Fill the cups and drink to the lees

The bitter wine of loneliness

Lock up your slumberless doors, dear heart!

For, now no one will ever come again

(Loneliness, Faiz Ahmed Faiz, translated by Daud Kamal)

However, Daud Kamal’s own poetry remains marginalized. This is highlighted by the fact that not a single bookstore (the ones that remain are rudimentary at best) has stocked even a single copy of his works, which are also out of print. His own library, of which eight thousand books were donated to the Central Library of Peshawar University, still has Neruda, Marquez and Faiz staring down the tall book shelves.


Studying for his tripos at Cambridge University, 1957.

PHOTOS COURTESY: DAUD KAMAL’S FAMILY

His writing style is deeply influenced by the Imagists. “Poetry for him was Yeats and Pound” recalls his daughter Fatima.

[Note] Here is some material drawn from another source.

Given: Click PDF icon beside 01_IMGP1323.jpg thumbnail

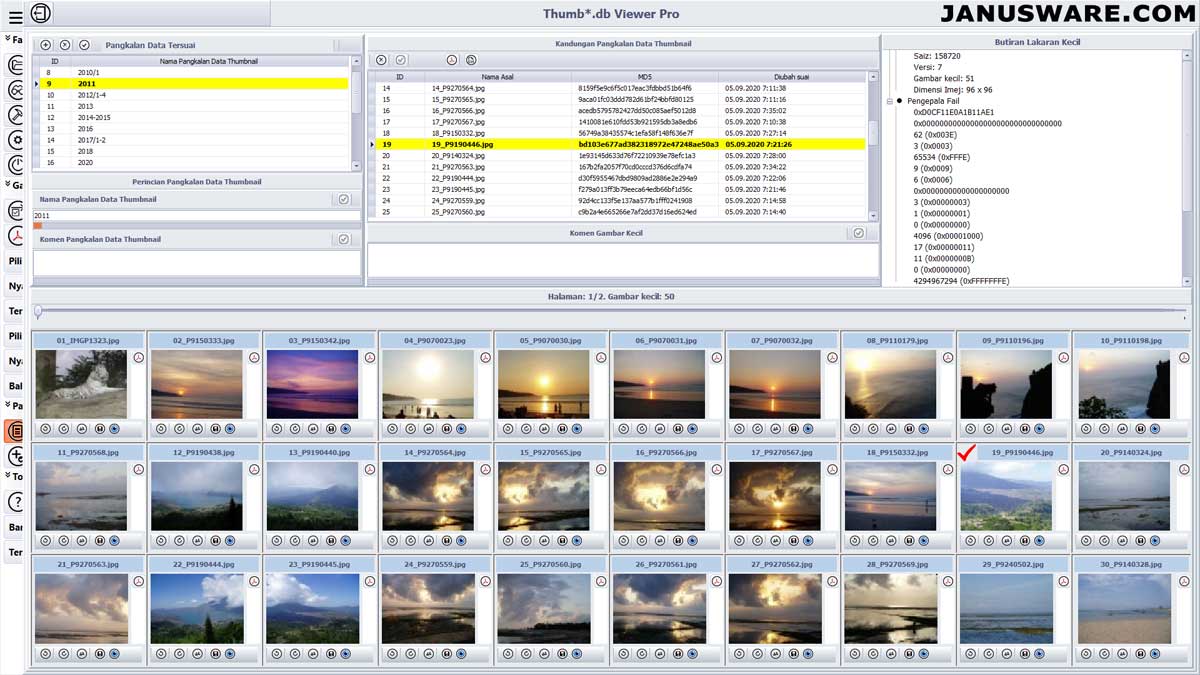Looking at the screenshot, I should (139, 357).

However, he was a voracious reader of poetry, “I have never seen one enjoy reading others’ poems as much as he did,” shared his daughter.

In his later life, he was deeply moved by Latin American authors. A man of heightened sensitivities, he was not unaware of what was happening around him. His poetry has a unique sense of history and the need of an artist. The need to connect to the culture of the past – images of monasteries, miniature paintings, bullock carts and antiques are recurrent themes. As Carlo Coppola, in his writings, pointed out, Daud’s poetry is like a “primordial scripture of a people betrayed not only by kings and priests but by weather, geography, history, foreigners, and most treacherously by each other”

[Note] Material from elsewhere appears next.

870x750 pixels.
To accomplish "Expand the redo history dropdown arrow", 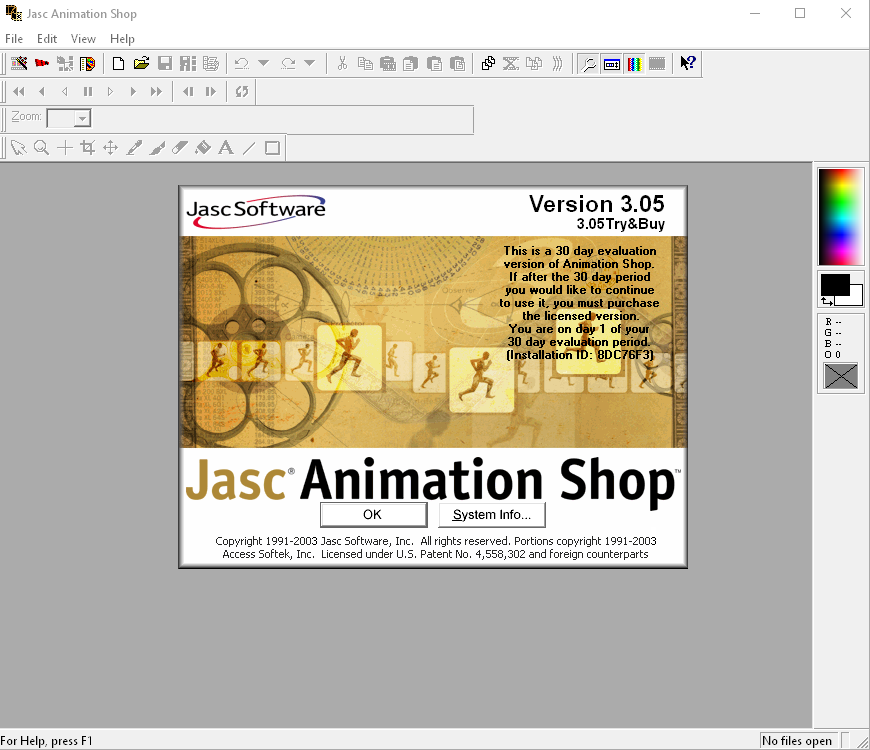I will pyautogui.click(x=310, y=63).
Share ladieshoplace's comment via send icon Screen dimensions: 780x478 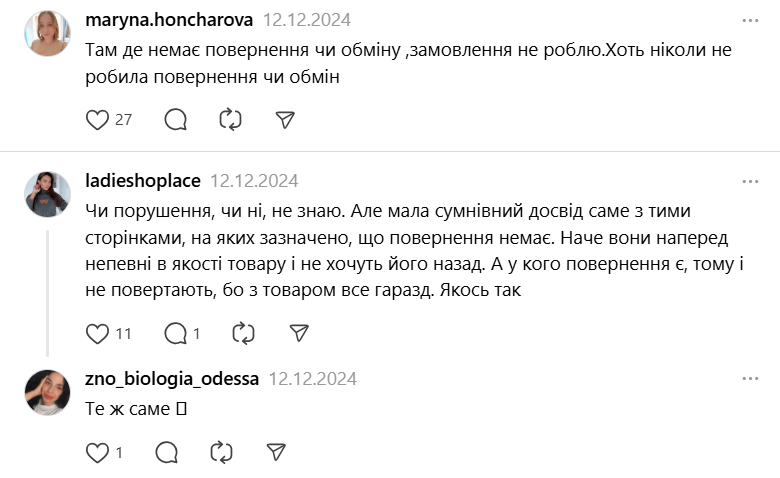point(298,333)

A mere biographical sketch would clearly be unjust to a man of his brilliance and the pride he brought to the country. Daud Kamal won three gold medals and two certificates of recognition in the international poetry competition in the US, the Faiz award in 1987, and a posthumous Pride of Performance award in 1990.

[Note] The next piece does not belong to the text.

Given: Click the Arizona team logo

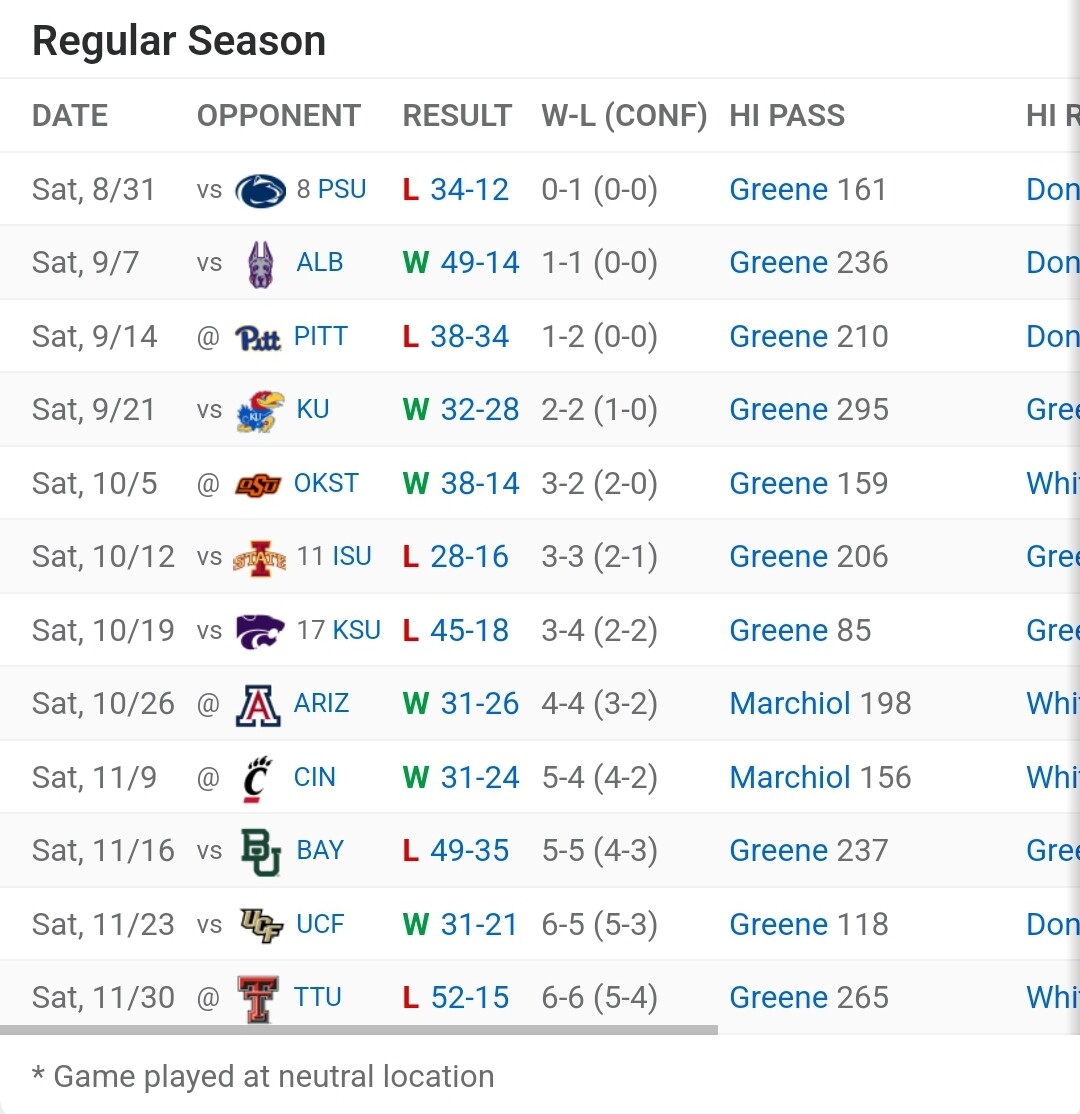Looking at the screenshot, I should click(x=258, y=705).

Daud Kamal passed away on December 5, 1987. He is buried in the cemetery of the same university where he taught. At the time of his death, he remained unrecognized locally, as archived documents from his colleagues show “the crowning irony was a week later, a list of luminaries who had passed away that year was published and Daud was not amongst them.”

As he wrote in An Ode to Death

But let bygones be bygones

 Who was the deceiver and who the deceived?

Was I on the floating Island

And were you on the shore?

Which one of us moved away?

Published in The Express Tribune, December 6th, 2013.

COMMENTS (9)

surryia hamid | 10 years ago | Reply

Mr. Daud Kamal taught me modern poetry in The English Department of the University of Peshawar in 1966. He was nt only a good teacher but very nice person too. Rest in Peace Mr. Daud Kamal.

Ghazala Orakzai | 10 years ago | Reply

Thank you ever so much for publishing this piece. Daud Kamal (we lovingly called him DK) was my teacher and mentor. He was a gentleman to the pores of his fingers. Although from an elite family (his father Choudhry Mohammad Ali was the Vice-Chancellor of Peshawar University at one time), and educated at elite institutions, he was a true son of the soil. His interest in Ghalib and Faiz could be mostly due to his own teacher Dr. Mazhar Ali Khan (a brother of Allama Rashid Turabi), who was the first Chair of Dept. of English & Modern European Languages. DK & our other professors encouraged creativity in all forms, and all languages. That is why, perhaps, Dept. of English was considered one of the best such Departments in the country. I also remember frequent invitations to Urdu poets and scholars who loved to present their work at the Dept. DK's untimely death truly devastated the entire university, such was the quiet admiration he enjoyed amongst all and sundry. Long after his death, his friends from all over Pakistan, including Taufiq Raffat, his favorite contemporary English poet, Tahira & Mazhar Ali Khan, Tariq Rahman, Alamgir Hashmi, Akbar S. Ahmad still remembered & spoke of him fondly, especially when I had correspondence with them as editor of the Dept.'s Journal. At 51, he died much too young. I am now older than him, and I understand the depth of sadness and irony in Aunty Parveen's voice when she pointed to his collection of books that he intended to read after his retirement. May his soul rest in eternal peace. Ameen!